[Supplied data]

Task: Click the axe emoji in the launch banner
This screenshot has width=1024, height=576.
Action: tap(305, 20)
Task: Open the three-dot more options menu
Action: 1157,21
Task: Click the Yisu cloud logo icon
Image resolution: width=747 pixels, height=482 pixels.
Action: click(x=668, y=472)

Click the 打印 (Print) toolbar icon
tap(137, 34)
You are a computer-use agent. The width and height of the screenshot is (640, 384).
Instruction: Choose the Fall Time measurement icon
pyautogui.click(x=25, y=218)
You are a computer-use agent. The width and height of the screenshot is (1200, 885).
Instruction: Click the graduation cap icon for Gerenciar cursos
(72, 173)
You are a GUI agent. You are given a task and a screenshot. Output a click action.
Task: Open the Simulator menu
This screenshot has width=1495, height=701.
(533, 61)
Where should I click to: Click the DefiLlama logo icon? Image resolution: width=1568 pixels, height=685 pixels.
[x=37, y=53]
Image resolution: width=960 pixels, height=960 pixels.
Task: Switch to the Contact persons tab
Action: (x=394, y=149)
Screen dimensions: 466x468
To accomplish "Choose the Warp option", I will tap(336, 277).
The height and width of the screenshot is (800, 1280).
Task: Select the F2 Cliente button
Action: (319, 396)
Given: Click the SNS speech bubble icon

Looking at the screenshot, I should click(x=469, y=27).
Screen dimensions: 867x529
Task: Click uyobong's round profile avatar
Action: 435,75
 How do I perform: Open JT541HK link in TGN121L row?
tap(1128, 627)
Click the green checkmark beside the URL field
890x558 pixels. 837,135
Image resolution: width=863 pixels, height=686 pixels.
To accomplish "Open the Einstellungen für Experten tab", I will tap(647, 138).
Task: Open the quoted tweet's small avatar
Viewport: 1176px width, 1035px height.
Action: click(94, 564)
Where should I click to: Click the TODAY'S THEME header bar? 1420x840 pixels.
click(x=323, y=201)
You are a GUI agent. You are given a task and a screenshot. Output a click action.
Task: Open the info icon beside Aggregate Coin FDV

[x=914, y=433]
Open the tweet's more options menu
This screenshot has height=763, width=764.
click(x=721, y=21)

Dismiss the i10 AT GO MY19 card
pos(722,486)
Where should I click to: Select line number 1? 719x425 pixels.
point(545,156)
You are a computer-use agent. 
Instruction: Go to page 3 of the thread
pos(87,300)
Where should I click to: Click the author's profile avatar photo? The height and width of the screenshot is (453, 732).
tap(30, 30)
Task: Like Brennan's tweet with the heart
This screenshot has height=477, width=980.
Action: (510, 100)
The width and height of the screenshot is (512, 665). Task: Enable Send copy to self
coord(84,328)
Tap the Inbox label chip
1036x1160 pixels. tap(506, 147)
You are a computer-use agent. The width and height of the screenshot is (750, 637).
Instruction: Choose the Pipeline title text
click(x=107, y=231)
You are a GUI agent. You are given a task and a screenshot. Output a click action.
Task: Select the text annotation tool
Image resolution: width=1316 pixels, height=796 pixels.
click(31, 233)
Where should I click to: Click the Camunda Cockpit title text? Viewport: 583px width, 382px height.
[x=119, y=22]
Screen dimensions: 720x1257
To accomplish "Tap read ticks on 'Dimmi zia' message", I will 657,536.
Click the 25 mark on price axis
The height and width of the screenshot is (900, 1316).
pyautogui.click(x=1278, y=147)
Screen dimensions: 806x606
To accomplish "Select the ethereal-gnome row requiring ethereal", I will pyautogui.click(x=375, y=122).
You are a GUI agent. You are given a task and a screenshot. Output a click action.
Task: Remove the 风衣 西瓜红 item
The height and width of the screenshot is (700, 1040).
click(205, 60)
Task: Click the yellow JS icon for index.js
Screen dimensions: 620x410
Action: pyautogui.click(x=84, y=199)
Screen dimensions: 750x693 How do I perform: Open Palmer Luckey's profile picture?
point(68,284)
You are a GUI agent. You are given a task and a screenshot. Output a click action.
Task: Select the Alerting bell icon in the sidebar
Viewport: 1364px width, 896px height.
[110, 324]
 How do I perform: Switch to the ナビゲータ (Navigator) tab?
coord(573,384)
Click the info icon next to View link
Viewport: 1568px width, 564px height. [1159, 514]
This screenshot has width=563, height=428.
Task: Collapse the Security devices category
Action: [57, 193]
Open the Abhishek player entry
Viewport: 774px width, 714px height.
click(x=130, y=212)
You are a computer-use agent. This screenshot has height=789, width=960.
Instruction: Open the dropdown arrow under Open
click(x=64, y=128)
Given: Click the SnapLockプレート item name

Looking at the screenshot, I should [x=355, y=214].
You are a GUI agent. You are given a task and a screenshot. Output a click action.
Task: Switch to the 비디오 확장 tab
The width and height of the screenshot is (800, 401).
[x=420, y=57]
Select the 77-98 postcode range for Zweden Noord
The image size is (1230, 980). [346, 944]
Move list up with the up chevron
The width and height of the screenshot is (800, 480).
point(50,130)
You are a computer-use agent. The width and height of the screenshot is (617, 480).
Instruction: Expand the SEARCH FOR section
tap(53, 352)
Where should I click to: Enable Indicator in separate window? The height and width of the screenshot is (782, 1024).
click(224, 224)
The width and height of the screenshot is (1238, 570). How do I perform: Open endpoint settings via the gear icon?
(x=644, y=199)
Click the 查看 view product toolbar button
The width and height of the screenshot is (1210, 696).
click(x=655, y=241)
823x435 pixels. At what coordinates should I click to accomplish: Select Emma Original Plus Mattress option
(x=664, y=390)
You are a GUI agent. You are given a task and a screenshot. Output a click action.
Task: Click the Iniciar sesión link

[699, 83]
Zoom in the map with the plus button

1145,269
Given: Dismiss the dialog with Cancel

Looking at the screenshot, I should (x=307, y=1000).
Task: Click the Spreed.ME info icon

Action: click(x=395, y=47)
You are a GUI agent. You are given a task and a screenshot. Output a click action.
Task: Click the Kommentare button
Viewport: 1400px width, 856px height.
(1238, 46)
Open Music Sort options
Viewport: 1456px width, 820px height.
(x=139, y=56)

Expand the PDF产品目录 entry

[/Supplied data]

▸ **Your instructions**
Reproduce the data above in full, keeping it exactly the same.

▸ **Answer space**
Task: Click the axe emoji in the launch banner
This screenshot has width=1024, height=576.
Action: tap(305, 20)
Task: Open the three-dot more options menu
Action: 1157,21
Task: Click the Yisu cloud logo icon
Image resolution: width=747 pixels, height=482 pixels.
Action: click(x=668, y=472)

Click the 打印 (Print) toolbar icon
tap(137, 34)
You are a computer-use agent. The width and height of the screenshot is (640, 384).
Instruction: Choose the Fall Time measurement icon
pyautogui.click(x=25, y=218)
You are a computer-use agent. The width and height of the screenshot is (1200, 885).
Instruction: Click the graduation cap icon for Gerenciar cursos
(72, 173)
You are a GUI agent. You are given a task and a screenshot. Output a click action.
Task: Open the Simulator menu
This screenshot has width=1495, height=701.
(533, 61)
Where should I click to: Click the DefiLlama logo icon? Image resolution: width=1568 pixels, height=685 pixels.
[x=37, y=53]
Image resolution: width=960 pixels, height=960 pixels.
Task: Switch to the Contact persons tab
Action: (x=394, y=149)
Screen dimensions: 466x468
To accomplish "Choose the Warp option", I will tap(336, 277).
The height and width of the screenshot is (800, 1280).
Task: Select the F2 Cliente button
Action: (319, 396)
Given: Click the SNS speech bubble icon

Looking at the screenshot, I should click(x=469, y=27).
Screen dimensions: 867x529
Task: Click uyobong's round profile avatar
Action: 435,75
 How do I perform: Open JT541HK link in TGN121L row?
tap(1128, 627)
Click the green checkmark beside the URL field
890x558 pixels. 837,135
Image resolution: width=863 pixels, height=686 pixels.
To accomplish "Open the Einstellungen für Experten tab", I will tap(647, 138).
Task: Open the quoted tweet's small avatar
Viewport: 1176px width, 1035px height.
Action: click(94, 564)
Where should I click to: Click the TODAY'S THEME header bar? 1420x840 pixels.
click(x=323, y=201)
You are a GUI agent. You are given a task and a screenshot. Output a click action.
Task: Open the info icon beside Aggregate Coin FDV

[x=914, y=433]
Open the tweet's more options menu
This screenshot has height=763, width=764.
click(x=721, y=21)

Dismiss the i10 AT GO MY19 card
pos(722,486)
Where should I click to: Select line number 1? 719x425 pixels.
point(545,156)
You are a computer-use agent. 
Instruction: Go to page 3 of the thread
pos(87,300)
Where should I click to: Click the author's profile avatar photo? The height and width of the screenshot is (453, 732).
tap(30, 30)
Task: Like Brennan's tweet with the heart
This screenshot has height=477, width=980.
Action: (510, 100)
The width and height of the screenshot is (512, 665). Task: Enable Send copy to self
coord(84,328)
Tap the Inbox label chip
1036x1160 pixels. tap(506, 147)
You are a computer-use agent. The width and height of the screenshot is (750, 637).
Instruction: Choose the Pipeline title text
click(x=107, y=231)
You are a GUI agent. You are given a task and a screenshot. Output a click action.
Task: Select the text annotation tool
Image resolution: width=1316 pixels, height=796 pixels.
click(31, 233)
Where should I click to: Click the Camunda Cockpit title text? Viewport: 583px width, 382px height.
[x=119, y=22]
Screen dimensions: 720x1257
To accomplish "Tap read ticks on 'Dimmi zia' message", I will 657,536.
Click the 25 mark on price axis
The height and width of the screenshot is (900, 1316).
pyautogui.click(x=1278, y=147)
Screen dimensions: 806x606
To accomplish "Select the ethereal-gnome row requiring ethereal", I will pyautogui.click(x=375, y=122).
You are a GUI agent. You are given a task and a screenshot. Output a click action.
Task: Remove the 风衣 西瓜红 item
The height and width of the screenshot is (700, 1040).
click(205, 60)
Task: Click the yellow JS icon for index.js
Screen dimensions: 620x410
Action: pyautogui.click(x=84, y=199)
Screen dimensions: 750x693 How do I perform: Open Palmer Luckey's profile picture?
point(68,284)
You are a GUI agent. You are given a task and a screenshot. Output a click action.
Task: Select the Alerting bell icon in the sidebar
Viewport: 1364px width, 896px height.
[110, 324]
 How do I perform: Switch to the ナビゲータ (Navigator) tab?
coord(573,384)
Click the info icon next to View link
Viewport: 1568px width, 564px height. [1159, 514]
This screenshot has width=563, height=428.
Task: Collapse the Security devices category
Action: [57, 193]
Open the Abhishek player entry
Viewport: 774px width, 714px height.
click(x=130, y=212)
You are a computer-use agent. This screenshot has height=789, width=960.
Instruction: Open the dropdown arrow under Open
click(x=64, y=128)
Given: Click the SnapLockプレート item name

Looking at the screenshot, I should [x=355, y=214].
You are a GUI agent. You are given a task and a screenshot. Output a click action.
Task: Switch to the 비디오 확장 tab
The width and height of the screenshot is (800, 401).
[x=420, y=57]
Select the 77-98 postcode range for Zweden Noord
The image size is (1230, 980). [346, 944]
Move list up with the up chevron
The width and height of the screenshot is (800, 480).
point(50,130)
You are a computer-use agent. The width and height of the screenshot is (617, 480).
Instruction: Expand the SEARCH FOR section
tap(53, 352)
Where should I click to: Enable Indicator in separate window? The height and width of the screenshot is (782, 1024).
click(224, 224)
The width and height of the screenshot is (1238, 570). How do I perform: Open endpoint settings via the gear icon?
(x=644, y=199)
Click the 查看 view product toolbar button
The width and height of the screenshot is (1210, 696).
click(x=655, y=241)
823x435 pixels. At what coordinates should I click to accomplish: Select Emma Original Plus Mattress option
(x=664, y=390)
You are a GUI agent. You are given a task and a screenshot. Output a click action.
Task: Click the Iniciar sesión link

[699, 83]
Zoom in the map with the plus button

1145,269
Given: Dismiss the dialog with Cancel

Looking at the screenshot, I should (x=307, y=1000).
Task: Click the Spreed.ME info icon

Action: click(x=395, y=47)
You are a GUI agent. You are given a task and a screenshot. Output a click action.
Task: Click the Kommentare button
Viewport: 1400px width, 856px height.
(1238, 46)
Open Music Sort options
Viewport: 1456px width, 820px height.
(x=139, y=56)

Expand the PDF产品目录 entry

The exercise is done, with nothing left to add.